任经略使的“文臣”藩王果真是够狠,一样做得毫不含糊,被做惯了山大王的青州将领们骂得不行。私下相聚,都说这种胸无大志的狗屁藩王,做什么靖福一方安定一藩的靖安王,去京城朝廷当个礼部侍郎就差不多了。
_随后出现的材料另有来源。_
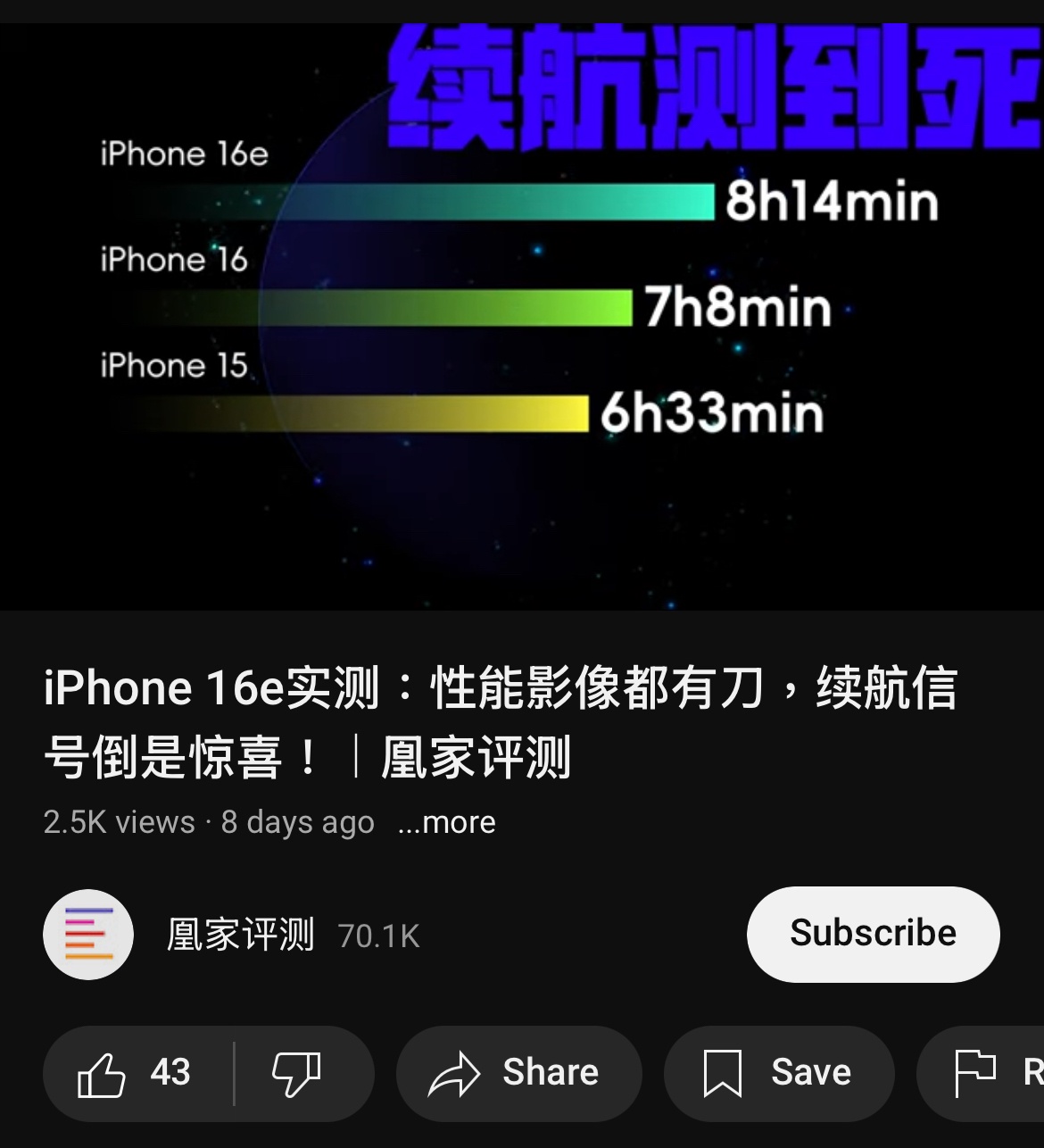Tap the video player to show controls
The height and width of the screenshot is (1148, 1044).
click(x=522, y=317)
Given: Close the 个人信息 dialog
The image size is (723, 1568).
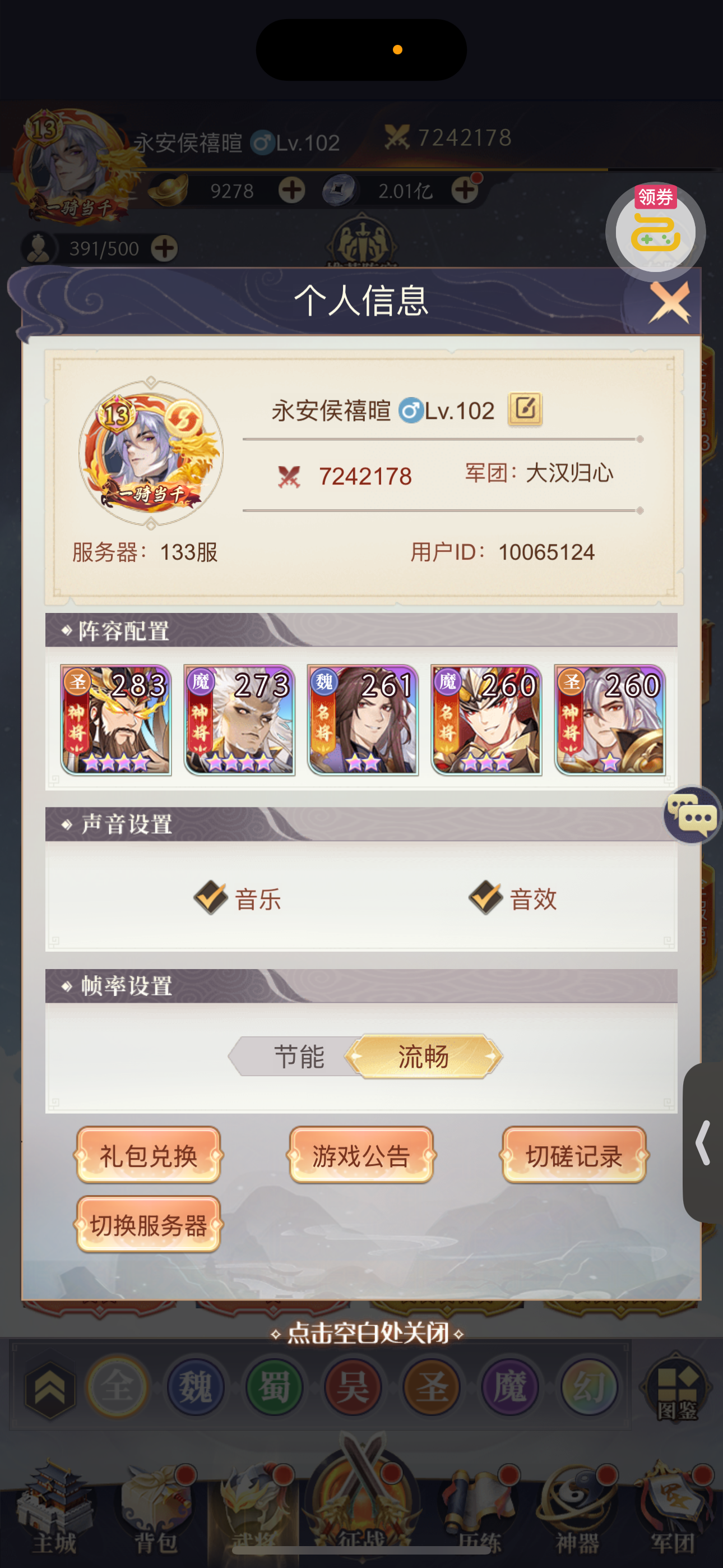Looking at the screenshot, I should (x=669, y=302).
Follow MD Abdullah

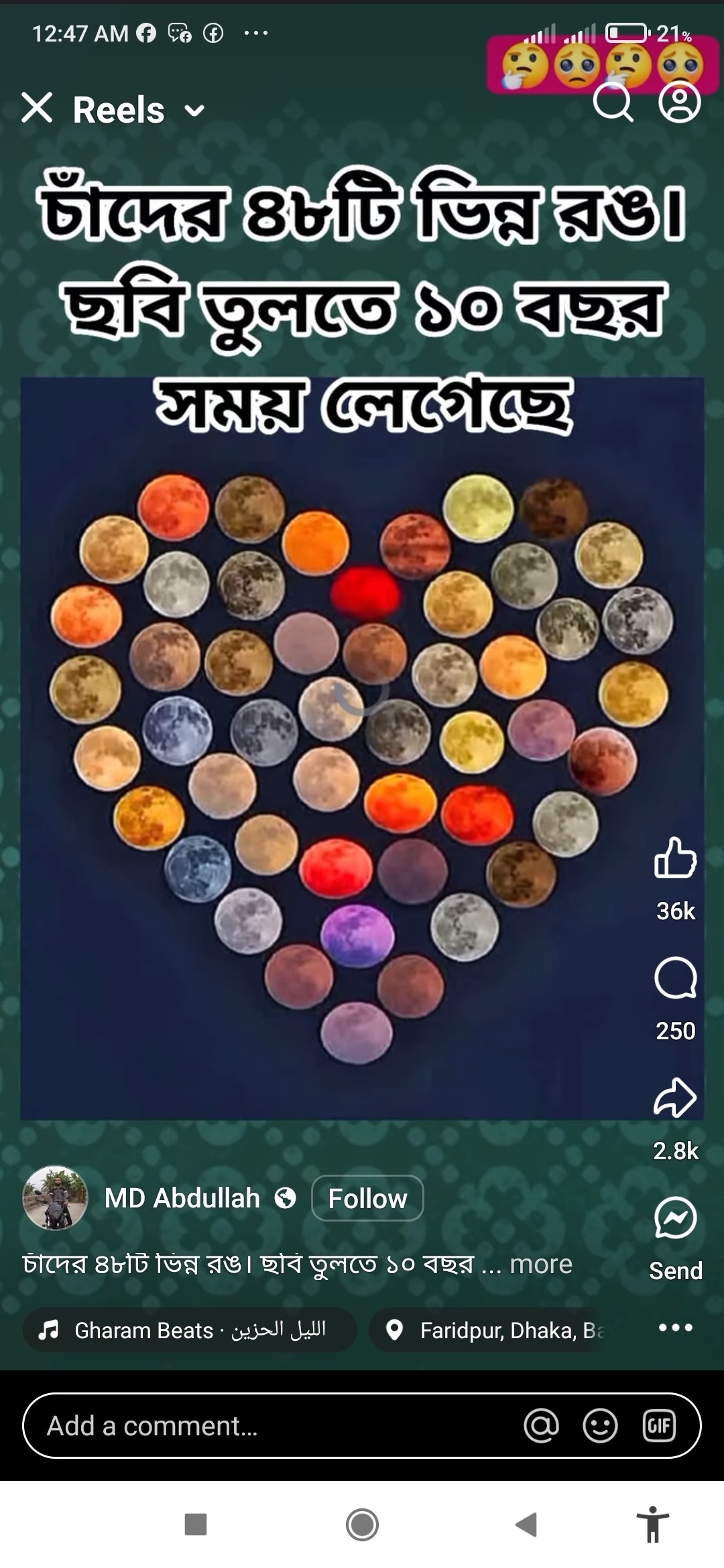point(367,1199)
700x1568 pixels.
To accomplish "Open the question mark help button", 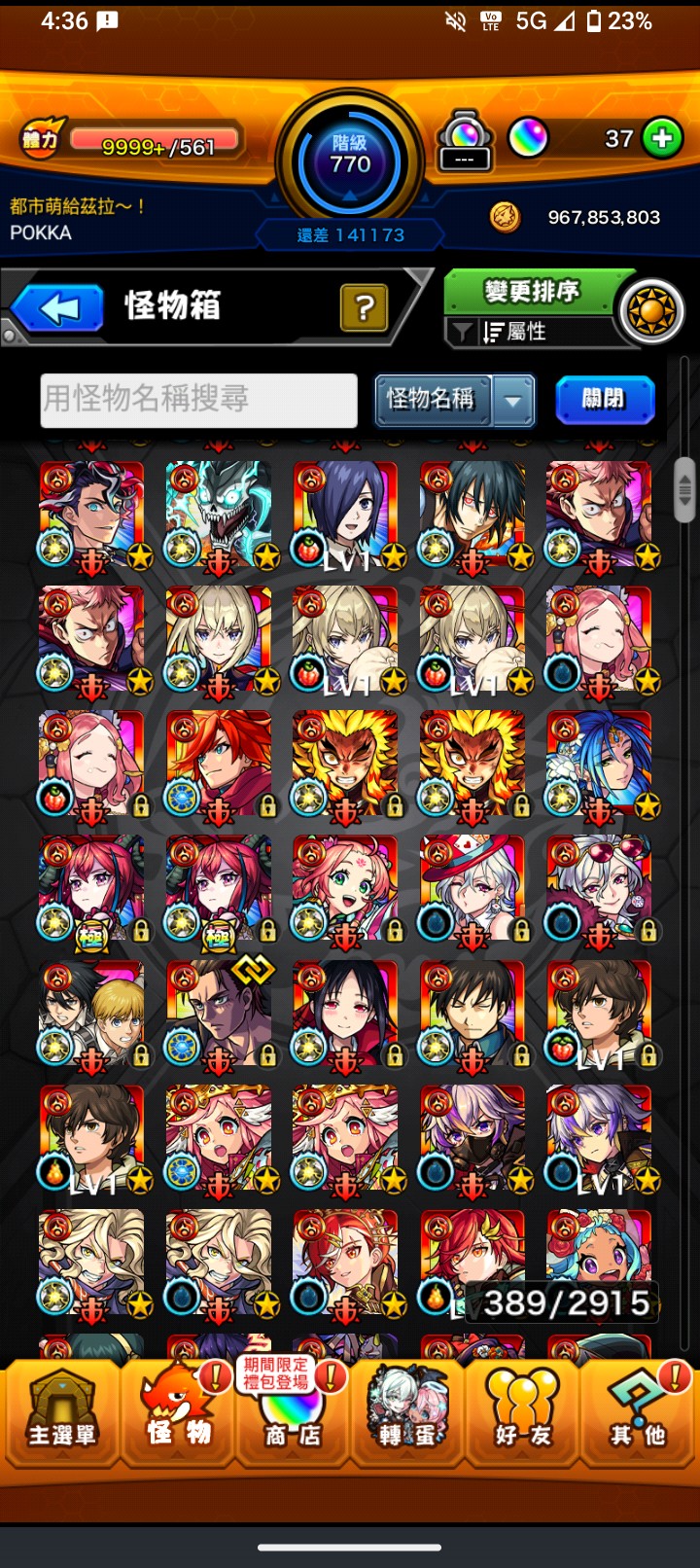I will pyautogui.click(x=365, y=307).
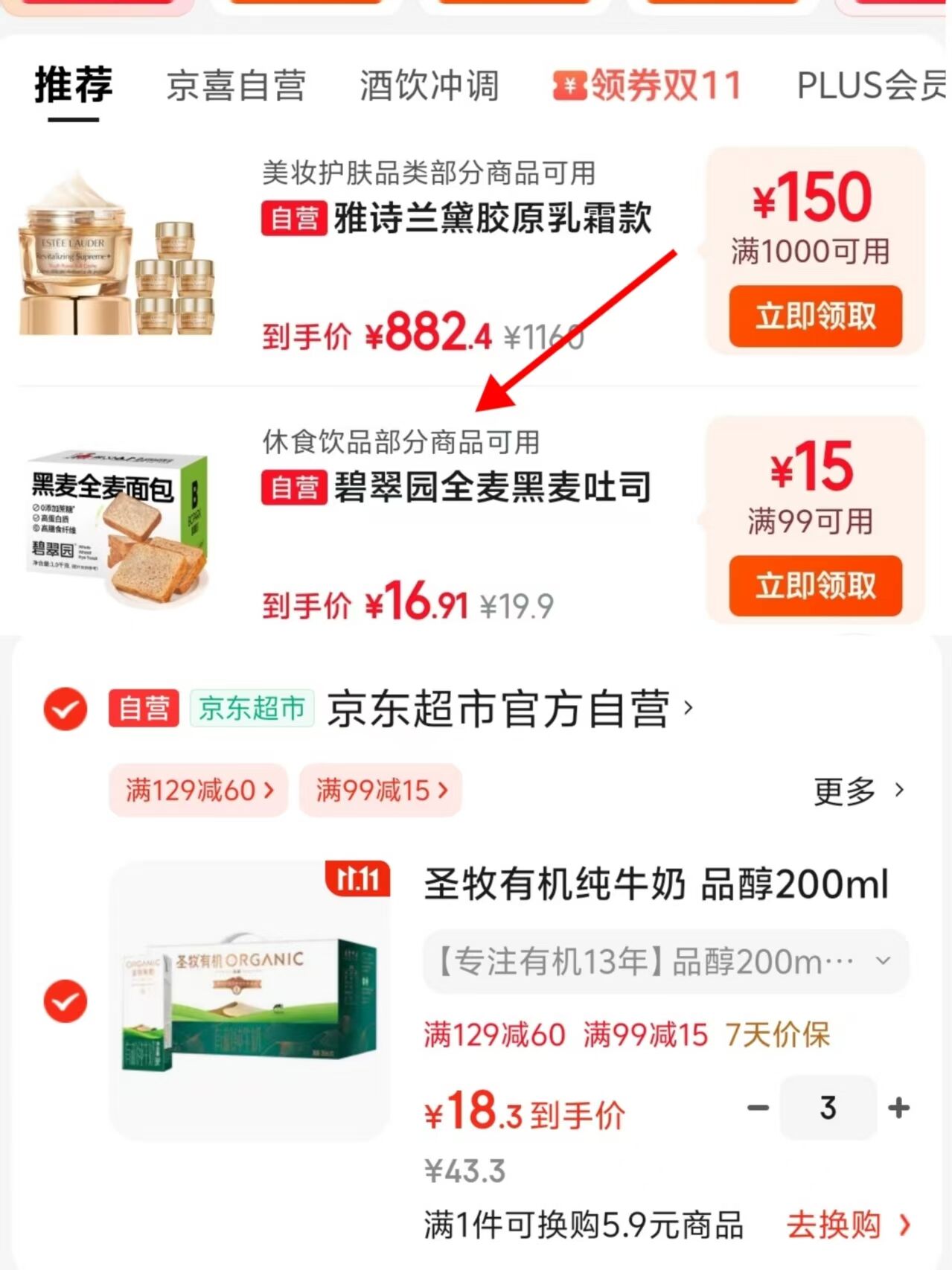Show 更多 promotions

858,791
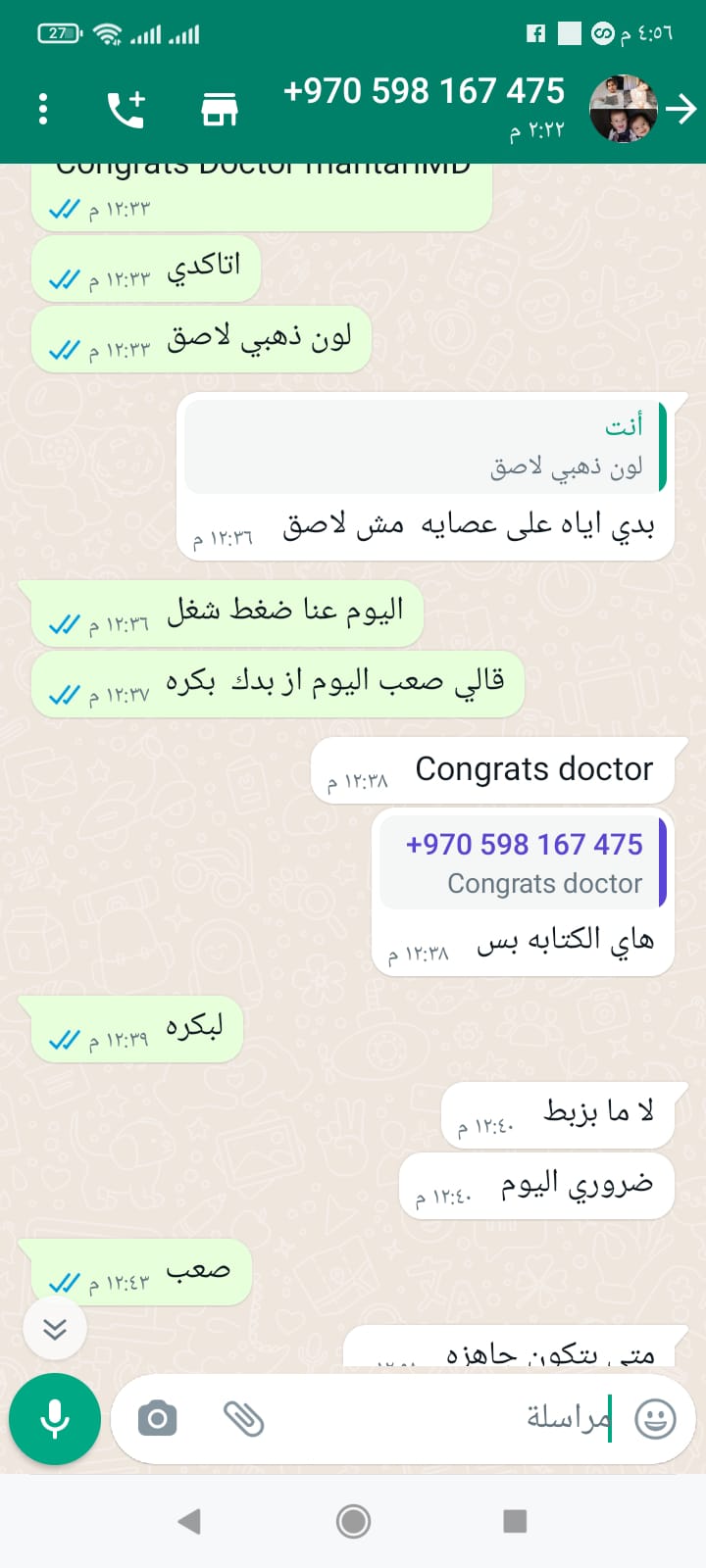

不过看架势,靖安王赵珣却是乐在其中,做了许多踏踏实实让利于民的事情,一点都不介意被青党台柱大佬们嫌弃,因为经略使的特殊身份,没有了诸多藩王禁锢,甚至几次主动登门造访青党砥柱姓氏,吃闭门羹还不至于,但高门豪阀后头的老头子和青壮派,也谈不上有什么好脸色给靖安王。以往那些常年积攒出来的深厚交情,都给冲淡了,唯独一些小字辈的,暂时在家族内说不上话的众多角色,对赵珣还是观感颇佳渐好。
今天襄樊城郊一户农家可是受宠若惊了,两位士子模样的公子哥竟然停马下车,其中一位衣着华贵的士子还亲自下田帮他们收割稻谷,起先当家的老农委实不敢让那公子哥动手,生怕割伤了手,可熬不过那张笑脸恳求,也就战战兢兢应下了,那公子哥不愧是看着就有大学问的读书人,学什么都快,一亩地秋收完毕,第二亩稻田,公子哥割稻的手法就跟做惯了庄稼活的村民一样娴熟,老农的孙女给那公子递过水壶时,脸红得不行,把老农给乐得更是不行,私下玩笑了一句自己孙女,说那位士子可是富贵人家出身,瞧不上你这妮子。
割完了金黄熟稻,那公子还帮着装上牛车,黝黑老农都替他心疼那一身衣衫,最后看着孙女慢慢一步偷偷三回头的俏皮模样,笑着摇头,沧桑老人心中感慨那公子真是好人啊。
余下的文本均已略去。